This incident, described as “the largest IT outage in history,” led me to ponder the cost of IT outages.
Of course, IT outages incur different types of costs. A brand’s reputation suffers when a customer can’t access their favorite retail website. When a worker’s computer goes all wonky, and IT can’t solve the problem quickly, productivity (and an employee’s feelings about their employer) suffers. But the cost that everyone can understand is the one that’s measured in dollars and cents.
According to a global survey of 400 IT pros and executives by Enterprise Management Associates, the average cost of an unplanned outage is $14,056 per minute.
Naturally, the cost of an unplanned outage varies depending on the size of an organization.
The cost is $12,500 per minute for an enterprise with 5,000 to 10,000 employees. For an enterprise with more than 10,000 employees, the cost skyrockets to $23,750 per minute.

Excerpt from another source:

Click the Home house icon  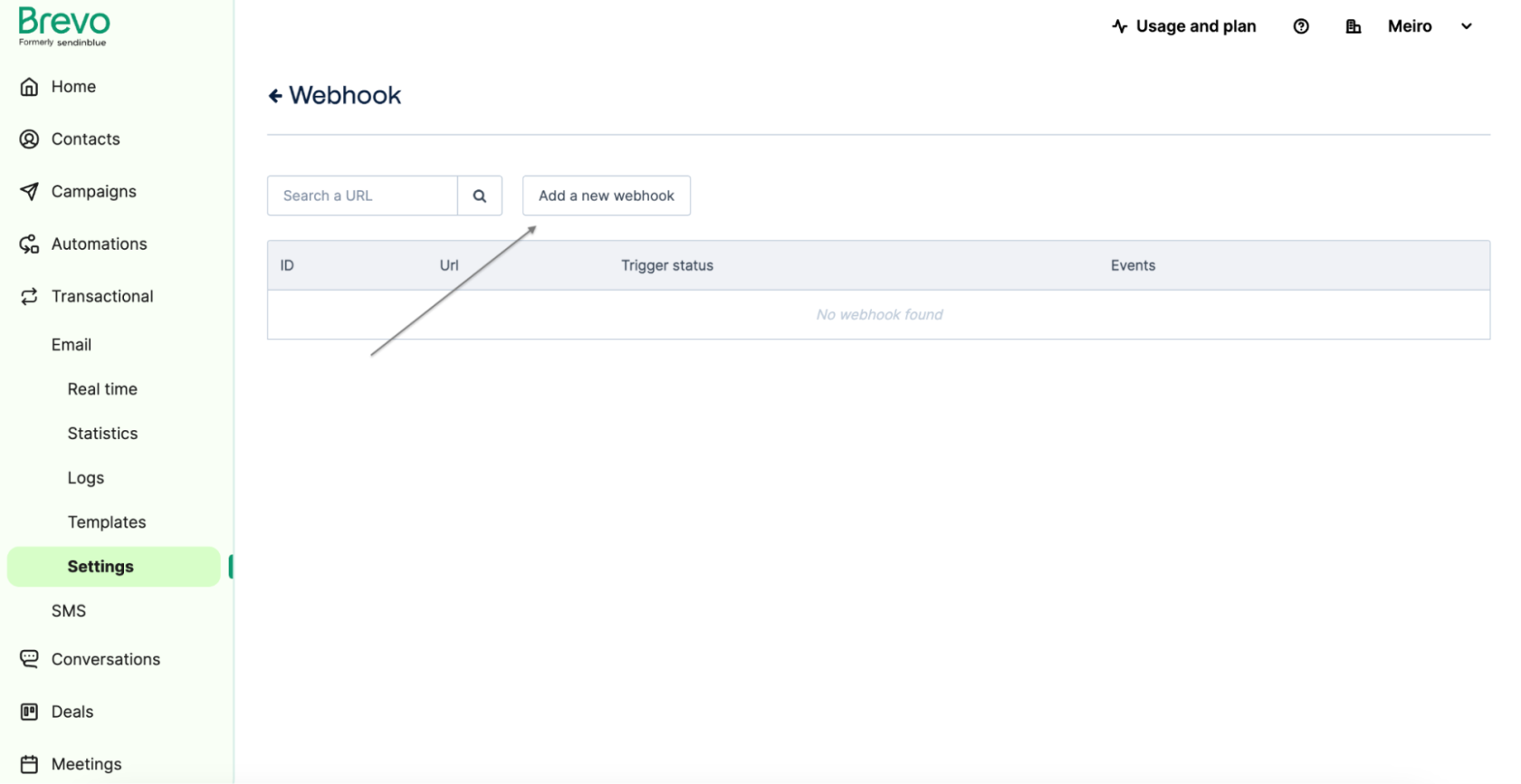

To view unplanned outages in a bigger context, IT pros and executives at companies with 5,000 to 10,000 employees estimate their “most recent significant outage” cost $1.6 million. For companies with more than 10,000 employees, the price tag for an unplanned outage jumps to $3.2 million.
Which brings us to the price of the CrowdStrike outage.
5 Key Takeaways
Parametrix, a cloud monitoring and insurance company, estimates that the CrowdStrike outage will cost Fortune 500 companies more than $5 billion in direct costs. And that is just the Fortune 500.
Now that the CrowdStrike outage has been resolved, it’s worthwhile to discuss what business and IT leaders have learned from this calamity. Here are five key takeaways:
Quality control is vital
Companies must conduct more stringent internal reviews of software releases or system updates before deploying them. This means rigorous functional testing that prevents faulty software from being pushed into the real world.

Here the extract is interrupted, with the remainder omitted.